The phenothiazines are well absorbed orally although their bioavailability varies from 27 to 67% because of gut wall and first-pass liver metabolism. Plasma concentrations are increased 3- to 4-fold via the parenteral route of administration. They demonstrate a biphasic elimination curve with a distribution half-life of approximately 2 hours and an elimination half-life of 16 to 30 hours with wide intra- and interpatient variations in elimination. These drugs are highly lipophilic and protein bound. Their main route of elimination is via liver metabolism. There have been no specific correlations made between plasma concentration and efficacy, therefore individualisation of dosages is necessary.

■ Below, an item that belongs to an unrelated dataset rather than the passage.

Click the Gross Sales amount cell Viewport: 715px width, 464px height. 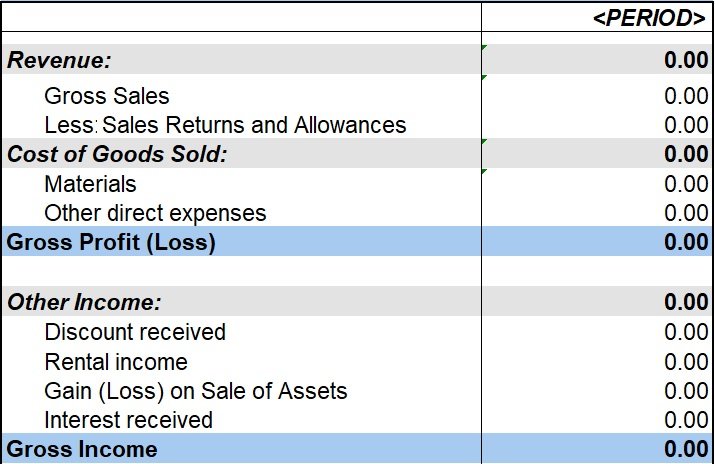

The phenothiazines demonstrate some degree of efficacy in the prevention of nausea and vomiting secondary to a variety of causes such as anaesthetics, radiation, cancer and drug toxicity. There is little difference between them in antiemetic effectiveness within a similar group of patients. For patients undergoing treatment with chemotherapeutic drugs having moderate to strong emetic stimuli, phenothiazines are significantly better than placebo in the prevention of emesis. In comparative trials, prochlorperazine is the most widely studied phenothiazine. It has been shown to be equally or less effective than droperidol, ‘low-dose’ metoclopramide, tetrahydrocannabinol, nabilone or ‘high-dose’ metoclopramide. Only a few patients preferred the phenothiazine to the newer antiemetics regardless of the outcome of the study. Other phenothiazines such as thiopropazate, thiethylperazine, metopimazine and fluphenazine in combination with nortriptyline have been shown to be significantly better than placebo in limited trials. Compounds structurally related to the phenothiazines such as chlorprothixene, the butyrophenones and domperidone show antiemetic effects superior to placebo and are at least as effective as the phenothiazines.

Adverse reactions to the phenothiazines can be classified as extrapyramidal reactions, autonomic responses, hypersensitivity reactions and hormonal dysfunction. They may also enhance the effects of central nervous system depressants. Withdrawal of the drug is the most appropriate treatment for any of these side effects. Extrapyramidal reactions can be alleviated more quickly by the administration of diphenhydramine or certain anticholinergic drugs used in the treatment of Parkinsonism. In the vast majority of studies evaluating the antiemetic effect of the phenothiazines, the most common adverse reaction was oversedation.